Data entries:
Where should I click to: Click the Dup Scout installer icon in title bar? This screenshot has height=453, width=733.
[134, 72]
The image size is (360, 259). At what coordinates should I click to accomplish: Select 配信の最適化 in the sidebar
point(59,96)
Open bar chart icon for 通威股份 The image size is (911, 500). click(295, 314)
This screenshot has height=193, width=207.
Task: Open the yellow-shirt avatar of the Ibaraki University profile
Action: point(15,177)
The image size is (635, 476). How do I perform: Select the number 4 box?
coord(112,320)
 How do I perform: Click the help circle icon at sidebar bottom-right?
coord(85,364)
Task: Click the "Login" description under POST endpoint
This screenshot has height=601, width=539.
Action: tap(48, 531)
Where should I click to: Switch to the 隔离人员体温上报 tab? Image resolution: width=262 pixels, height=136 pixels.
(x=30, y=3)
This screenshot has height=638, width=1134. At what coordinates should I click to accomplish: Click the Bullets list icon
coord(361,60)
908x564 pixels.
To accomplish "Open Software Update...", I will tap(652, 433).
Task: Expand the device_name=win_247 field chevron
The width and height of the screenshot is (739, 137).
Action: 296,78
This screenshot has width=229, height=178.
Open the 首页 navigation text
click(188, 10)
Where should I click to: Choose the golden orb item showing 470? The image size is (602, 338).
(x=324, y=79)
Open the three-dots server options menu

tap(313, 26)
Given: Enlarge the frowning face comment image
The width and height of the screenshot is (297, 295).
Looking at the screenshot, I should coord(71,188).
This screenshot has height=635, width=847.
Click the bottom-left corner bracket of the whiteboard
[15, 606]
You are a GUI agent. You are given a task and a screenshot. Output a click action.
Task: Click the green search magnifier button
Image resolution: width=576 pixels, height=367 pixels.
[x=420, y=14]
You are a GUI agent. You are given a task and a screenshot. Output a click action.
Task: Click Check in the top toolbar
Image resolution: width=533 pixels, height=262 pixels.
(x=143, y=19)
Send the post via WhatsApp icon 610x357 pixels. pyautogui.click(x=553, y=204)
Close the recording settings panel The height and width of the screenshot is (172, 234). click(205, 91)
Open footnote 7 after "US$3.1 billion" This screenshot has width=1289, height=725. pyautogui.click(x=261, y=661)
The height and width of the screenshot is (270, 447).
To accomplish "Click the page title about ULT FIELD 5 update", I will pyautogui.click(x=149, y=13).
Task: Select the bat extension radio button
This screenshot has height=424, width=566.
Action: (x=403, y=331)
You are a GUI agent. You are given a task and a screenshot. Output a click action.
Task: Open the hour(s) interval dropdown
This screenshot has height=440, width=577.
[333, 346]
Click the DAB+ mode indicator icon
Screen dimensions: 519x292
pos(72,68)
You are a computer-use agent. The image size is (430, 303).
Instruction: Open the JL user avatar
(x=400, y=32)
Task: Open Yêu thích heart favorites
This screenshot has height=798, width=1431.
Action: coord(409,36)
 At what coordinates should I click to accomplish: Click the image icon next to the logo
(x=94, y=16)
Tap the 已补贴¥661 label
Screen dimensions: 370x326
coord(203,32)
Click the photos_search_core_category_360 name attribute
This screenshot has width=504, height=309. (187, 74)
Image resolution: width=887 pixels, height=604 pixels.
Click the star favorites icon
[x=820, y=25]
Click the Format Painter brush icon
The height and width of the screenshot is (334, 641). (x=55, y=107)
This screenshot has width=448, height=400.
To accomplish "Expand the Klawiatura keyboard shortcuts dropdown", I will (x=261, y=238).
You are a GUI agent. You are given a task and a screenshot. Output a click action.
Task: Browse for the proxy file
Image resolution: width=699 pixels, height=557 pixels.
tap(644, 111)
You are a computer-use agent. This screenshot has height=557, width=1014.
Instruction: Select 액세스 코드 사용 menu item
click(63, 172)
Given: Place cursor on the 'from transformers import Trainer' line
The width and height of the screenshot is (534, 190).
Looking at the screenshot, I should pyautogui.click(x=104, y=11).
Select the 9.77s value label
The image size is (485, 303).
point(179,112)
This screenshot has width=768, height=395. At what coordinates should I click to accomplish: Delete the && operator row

## Directions for this task:
Give back all of the data exactly, with every line intact.

## Answer for this exercise:
Where should I click to: Click the Dup Scout installer icon in title bar? This screenshot has height=453, width=733.
[134, 72]
The image size is (360, 259). At what coordinates should I click to accomplish: Select 配信の最適化 in the sidebar
point(59,96)
Open bar chart icon for 通威股份 The image size is (911, 500). click(295, 314)
This screenshot has height=193, width=207.
Task: Open the yellow-shirt avatar of the Ibaraki University profile
Action: point(15,177)
The image size is (635, 476). How do I perform: Select the number 4 box?
coord(112,320)
 How do I perform: Click the help circle icon at sidebar bottom-right?
coord(85,364)
Task: Click the "Login" description under POST endpoint
This screenshot has height=601, width=539.
Action: tap(48, 531)
Where should I click to: Switch to the 隔离人员体温上报 tab? Image resolution: width=262 pixels, height=136 pixels.
(x=30, y=3)
This screenshot has height=638, width=1134. At what coordinates should I click to accomplish: Click the Bullets list icon
coord(361,60)
908x564 pixels.
To accomplish "Open Software Update...", I will tap(652, 433).
Task: Expand the device_name=win_247 field chevron
The width and height of the screenshot is (739, 137).
Action: 296,78
This screenshot has width=229, height=178.
Open the 首页 navigation text
click(188, 10)
Where should I click to: Choose the golden orb item showing 470? The image size is (602, 338).
(x=324, y=79)
Open the three-dots server options menu

tap(313, 26)
Given: Enlarge the frowning face comment image
The width and height of the screenshot is (297, 295).
Looking at the screenshot, I should coord(71,188).
This screenshot has height=635, width=847.
Click the bottom-left corner bracket of the whiteboard
[15, 606]
You are a GUI agent. You are given a task and a screenshot. Output a click action.
Task: Click the green search magnifier button
Image resolution: width=576 pixels, height=367 pixels.
[x=420, y=14]
You are a GUI agent. You are given a task and a screenshot. Output a click action.
Task: Click Check in the top toolbar
Image resolution: width=533 pixels, height=262 pixels.
(x=143, y=19)
Send the post via WhatsApp icon 610x357 pixels. pyautogui.click(x=553, y=204)
Close the recording settings panel The height and width of the screenshot is (172, 234). click(205, 91)
Open footnote 7 after "US$3.1 billion" This screenshot has width=1289, height=725. pyautogui.click(x=261, y=661)
The height and width of the screenshot is (270, 447).
To accomplish "Click the page title about ULT FIELD 5 update", I will pyautogui.click(x=149, y=13).
Task: Select the bat extension radio button
This screenshot has height=424, width=566.
Action: (x=403, y=331)
You are a GUI agent. You are given a task and a screenshot. Output a click action.
Task: Open the hour(s) interval dropdown
This screenshot has height=440, width=577.
[333, 346]
Click the DAB+ mode indicator icon
Screen dimensions: 519x292
pos(72,68)
You are a computer-use agent. The image size is (430, 303).
Instruction: Open the JL user avatar
(x=400, y=32)
Task: Open Yêu thích heart favorites
This screenshot has height=798, width=1431.
Action: coord(409,36)
 At what coordinates should I click to accomplish: Click the image icon next to the logo
(x=94, y=16)
Tap the 已补贴¥661 label
Screen dimensions: 370x326
coord(203,32)
Click the photos_search_core_category_360 name attribute
This screenshot has width=504, height=309. (187, 74)
Image resolution: width=887 pixels, height=604 pixels.
Click the star favorites icon
[x=820, y=25]
Click the Format Painter brush icon
The height and width of the screenshot is (334, 641). (x=55, y=107)
This screenshot has width=448, height=400.
To accomplish "Expand the Klawiatura keyboard shortcuts dropdown", I will (x=261, y=238).
You are a GUI agent. You are given a task and a screenshot. Output a click action.
Task: Browse for the proxy file
Image resolution: width=699 pixels, height=557 pixels.
tap(644, 111)
You are a computer-use agent. This screenshot has height=557, width=1014.
Instruction: Select 액세스 코드 사용 menu item
click(63, 172)
Given: Place cursor on the 'from transformers import Trainer' line
The width and height of the screenshot is (534, 190).
Looking at the screenshot, I should pyautogui.click(x=104, y=11).
Select the 9.77s value label
The image size is (485, 303).
point(179,112)
This screenshot has width=768, height=395. At what coordinates should I click to accomplish: Delete the && operator row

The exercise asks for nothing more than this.